DRR

DRR Framework

The Actor network

For a given user, the network accounts for generating an action a based on her state $s$ . Let us explain the network from the input to the output part. In DRR, the user state, denoted by the embeddings of her $n$ latest positively interacted items, is regarded as the input. Then the embeddings are fed into a state representation module to produce a summarized representation $s$ for the user.

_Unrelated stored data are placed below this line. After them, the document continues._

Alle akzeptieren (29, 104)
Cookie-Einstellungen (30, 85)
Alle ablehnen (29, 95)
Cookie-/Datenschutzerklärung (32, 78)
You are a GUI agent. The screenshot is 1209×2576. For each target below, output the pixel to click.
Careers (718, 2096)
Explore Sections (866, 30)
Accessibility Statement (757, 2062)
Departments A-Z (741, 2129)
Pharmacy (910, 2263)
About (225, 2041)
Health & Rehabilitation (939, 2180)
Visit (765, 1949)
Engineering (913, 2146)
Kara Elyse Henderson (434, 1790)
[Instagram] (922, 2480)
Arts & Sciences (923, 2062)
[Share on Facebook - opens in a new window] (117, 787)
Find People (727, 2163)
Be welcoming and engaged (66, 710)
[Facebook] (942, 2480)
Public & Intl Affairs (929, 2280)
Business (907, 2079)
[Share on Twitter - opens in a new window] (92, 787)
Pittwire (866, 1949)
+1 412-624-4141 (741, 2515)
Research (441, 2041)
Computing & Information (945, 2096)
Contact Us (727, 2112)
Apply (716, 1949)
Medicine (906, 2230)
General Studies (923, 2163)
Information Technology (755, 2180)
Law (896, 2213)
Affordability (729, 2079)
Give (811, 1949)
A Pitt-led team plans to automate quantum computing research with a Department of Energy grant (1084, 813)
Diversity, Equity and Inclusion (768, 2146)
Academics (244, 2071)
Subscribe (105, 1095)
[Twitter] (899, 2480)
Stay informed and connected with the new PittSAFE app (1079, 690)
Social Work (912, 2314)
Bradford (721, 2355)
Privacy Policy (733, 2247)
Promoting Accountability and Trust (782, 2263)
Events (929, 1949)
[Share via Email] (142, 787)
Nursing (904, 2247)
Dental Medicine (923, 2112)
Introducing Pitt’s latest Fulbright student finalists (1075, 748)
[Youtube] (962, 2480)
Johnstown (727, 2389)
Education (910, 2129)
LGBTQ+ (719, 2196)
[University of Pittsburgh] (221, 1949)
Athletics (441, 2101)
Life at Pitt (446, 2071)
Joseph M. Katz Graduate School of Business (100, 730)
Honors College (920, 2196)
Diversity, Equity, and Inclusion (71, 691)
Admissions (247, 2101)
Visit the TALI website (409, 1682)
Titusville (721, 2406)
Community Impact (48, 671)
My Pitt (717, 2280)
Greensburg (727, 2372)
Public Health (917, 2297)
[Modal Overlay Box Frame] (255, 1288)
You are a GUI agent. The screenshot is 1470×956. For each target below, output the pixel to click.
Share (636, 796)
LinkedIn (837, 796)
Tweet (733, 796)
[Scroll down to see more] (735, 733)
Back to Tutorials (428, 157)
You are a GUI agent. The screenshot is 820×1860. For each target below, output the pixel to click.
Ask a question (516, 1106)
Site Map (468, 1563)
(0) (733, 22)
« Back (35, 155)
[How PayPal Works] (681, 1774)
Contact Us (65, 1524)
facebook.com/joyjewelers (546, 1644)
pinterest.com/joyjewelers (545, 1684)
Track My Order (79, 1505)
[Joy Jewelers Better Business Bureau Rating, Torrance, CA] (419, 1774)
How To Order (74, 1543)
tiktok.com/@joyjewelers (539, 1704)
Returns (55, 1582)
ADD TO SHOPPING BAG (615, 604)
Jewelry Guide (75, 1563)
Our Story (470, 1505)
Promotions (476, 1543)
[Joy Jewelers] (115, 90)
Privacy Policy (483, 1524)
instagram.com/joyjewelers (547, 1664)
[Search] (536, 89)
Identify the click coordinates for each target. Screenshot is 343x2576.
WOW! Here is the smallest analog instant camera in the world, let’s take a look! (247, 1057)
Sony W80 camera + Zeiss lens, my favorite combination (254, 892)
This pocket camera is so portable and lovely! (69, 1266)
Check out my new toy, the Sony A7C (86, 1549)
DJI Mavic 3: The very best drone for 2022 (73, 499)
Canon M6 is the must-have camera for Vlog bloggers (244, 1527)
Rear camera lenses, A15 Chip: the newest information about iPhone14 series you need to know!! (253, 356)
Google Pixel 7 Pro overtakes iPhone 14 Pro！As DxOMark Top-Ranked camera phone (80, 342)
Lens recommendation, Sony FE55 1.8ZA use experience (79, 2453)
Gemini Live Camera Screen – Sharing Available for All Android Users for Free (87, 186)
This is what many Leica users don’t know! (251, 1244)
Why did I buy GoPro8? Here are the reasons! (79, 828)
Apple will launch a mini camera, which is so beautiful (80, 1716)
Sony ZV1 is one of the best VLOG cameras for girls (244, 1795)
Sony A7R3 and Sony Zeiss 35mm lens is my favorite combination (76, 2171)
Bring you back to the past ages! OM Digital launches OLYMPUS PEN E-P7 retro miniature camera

For instance, at timestep $t$ , the state can be defined as $s_t = f(H_t)$ where $f(·)$ stands for the state representation module, $H_t = \{i_1, ..., i_n\}$ denotes the embeddings of the latest positive interaction history, and $i_t ∈ R^{1×k}$ is a $k$ -dimensional vector.

When the recommender agent recommends an item $i_t$ , if the user provides positive feedback, then in the next timestep, the state is updated to $s_{t+1} = f(H_{t+1})$ , where $H_{t+1} = \{i_2, ..., i_n, i_t\}$ ; otherwise, $H_{t+1} = H_t$ . The reasons to define the state in such a manner are two folds: (i) a superior recommender system should cater to the users’ taste, i.e., what items the users like; (ii) the latest records represent the users’ recent interests more precisely.

Finally, by two ReLU layers and one Tanh layer, the state representation s is transformed into an action $a = π_θ(s)$ as the output of the Actor network. Particularly, the action a is defined as a ranking function represented by a continuous parameter vector $a ∈ R^{1×k}$ . By using the action, the ranking score of the item it is defined as $score_t = i_ta^T$ . Then, the top ranked item (w.r.t. the ranking scores) is recommended to the user. Note that, the widely used ε-greedy exploration technique is adopted here.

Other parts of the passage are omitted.